6. Given that \( \frac{d y}{d x}=2 x+7 \) and \( y=5 \) when \( x=-1 \), find the value of \( y \) when \( x=2 \) 7. Given that \( \frac{d v}{d t}=3-2 t \) and \( v=2 \) when \( t=1 \), find the value of \( v \) when \( t=2 \)
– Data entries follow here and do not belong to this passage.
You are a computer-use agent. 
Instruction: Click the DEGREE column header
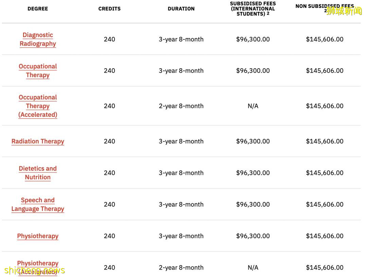point(38,9)
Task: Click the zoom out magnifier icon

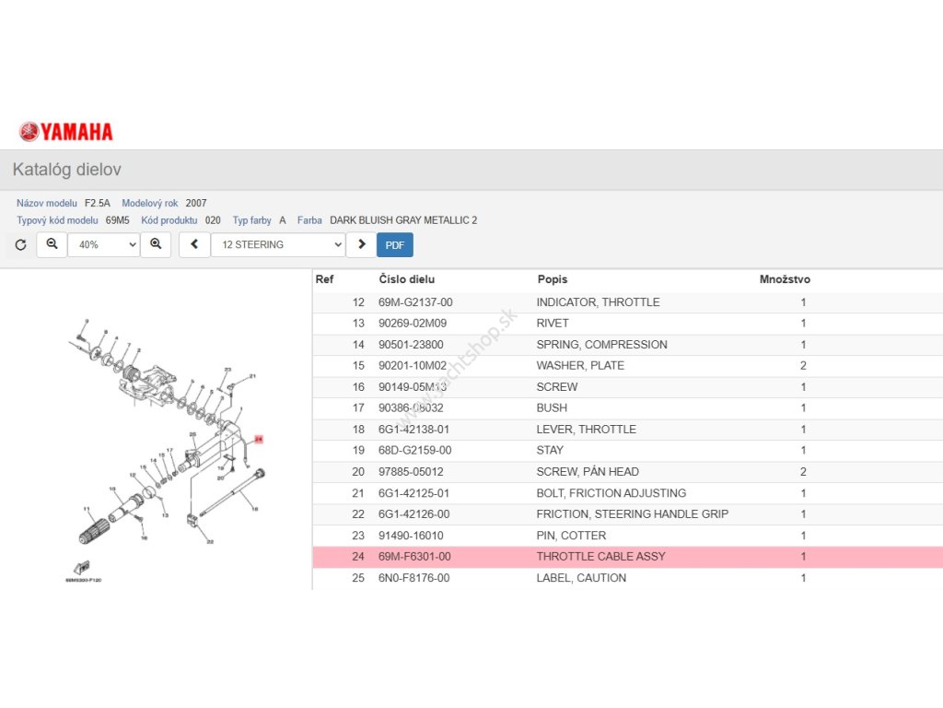Action: (x=52, y=244)
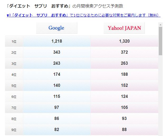168x136 pixels.
Task: Click the megaphone icon beside the promo link
Action: (8, 16)
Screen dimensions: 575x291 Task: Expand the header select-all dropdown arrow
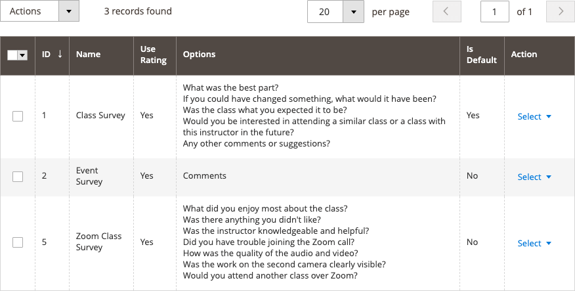[23, 56]
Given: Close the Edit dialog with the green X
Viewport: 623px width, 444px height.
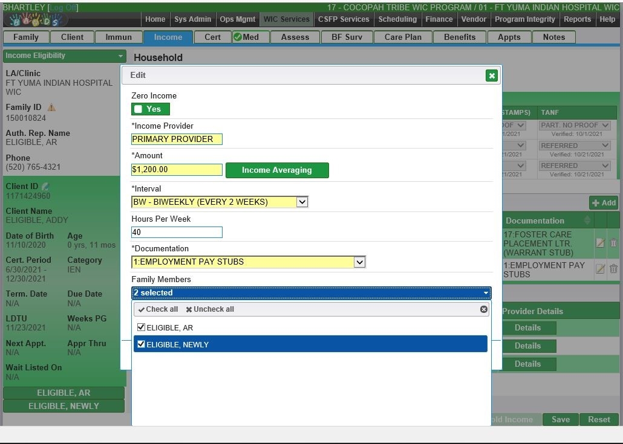Looking at the screenshot, I should point(491,76).
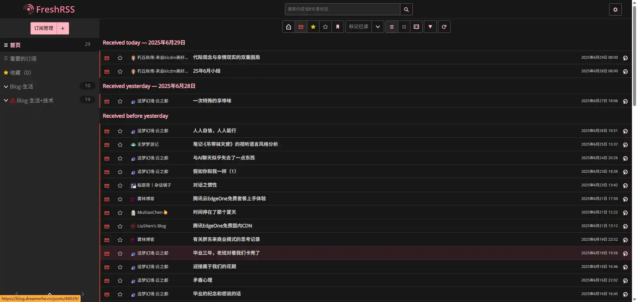637x302 pixels.
Task: Toggle show favorites filter with yellow star
Action: click(x=313, y=27)
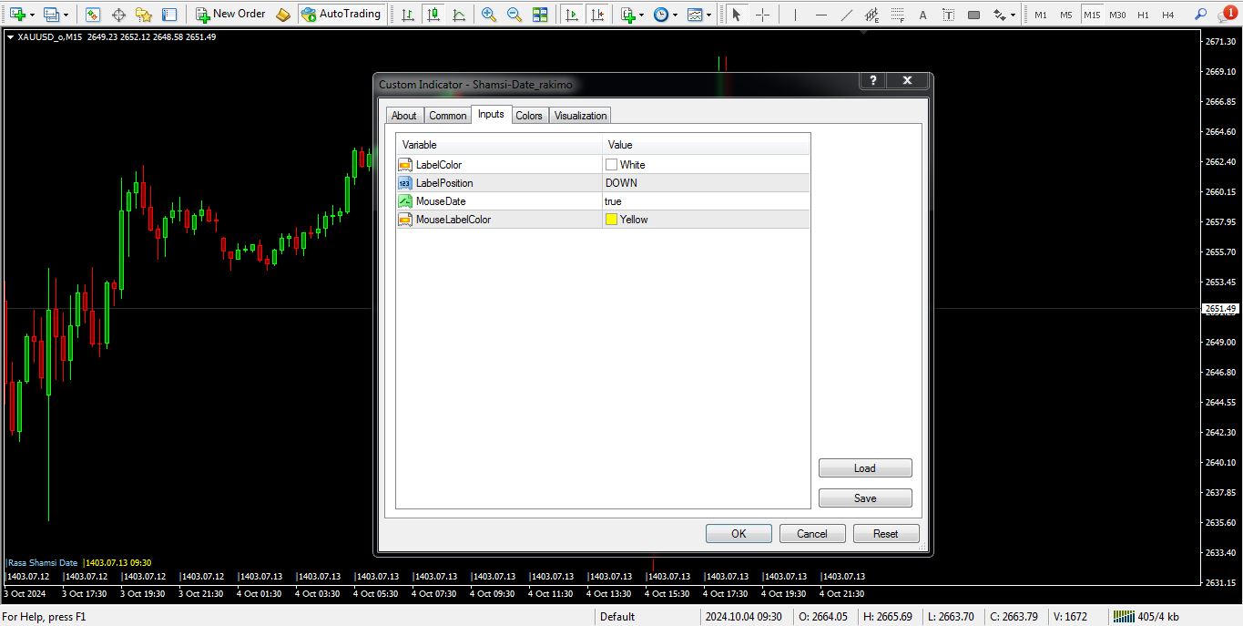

To solve the first problem, we need to integrate \(\frac{d y}{d x} = 2x + 7\). The integral is: \[ y = x^2 + 7x + C \] To find \(C\), we use the condition \(y=5\) when \(x=-1\): \[ 5 = (-1)^2 + 7(-1) + C \implies 5 = 1 - 7 + C \implies C = 11 \] Thus, the equation for \(y\) is: \[ y = x^2 + 7x + 11 \] Now, substituting \(x=2\): \[ y = 2^2 + 7(2) + 11 = 4 + 14 + 11 = 29 \] For the second problem, we need to integrate \(\frac{d v}{d t} = 3 - 2t\): \[ v = 3t - t^2 + C \] Using the condition \(v=2\) when \(t=1\): \[ 2 = 3(1) - (1)^2 + C \implies 2 = 3 - 1 + C \implies C = 0 \] Thus, we have \(v = 3t - t^2\). Now substituting \(t=2\): \[ v = 3(2) - (2)^2 = 6 - 4 = 2 \] So, when \(x=2\), \(y = 29\) and when \(t=2\), \(v = 2\).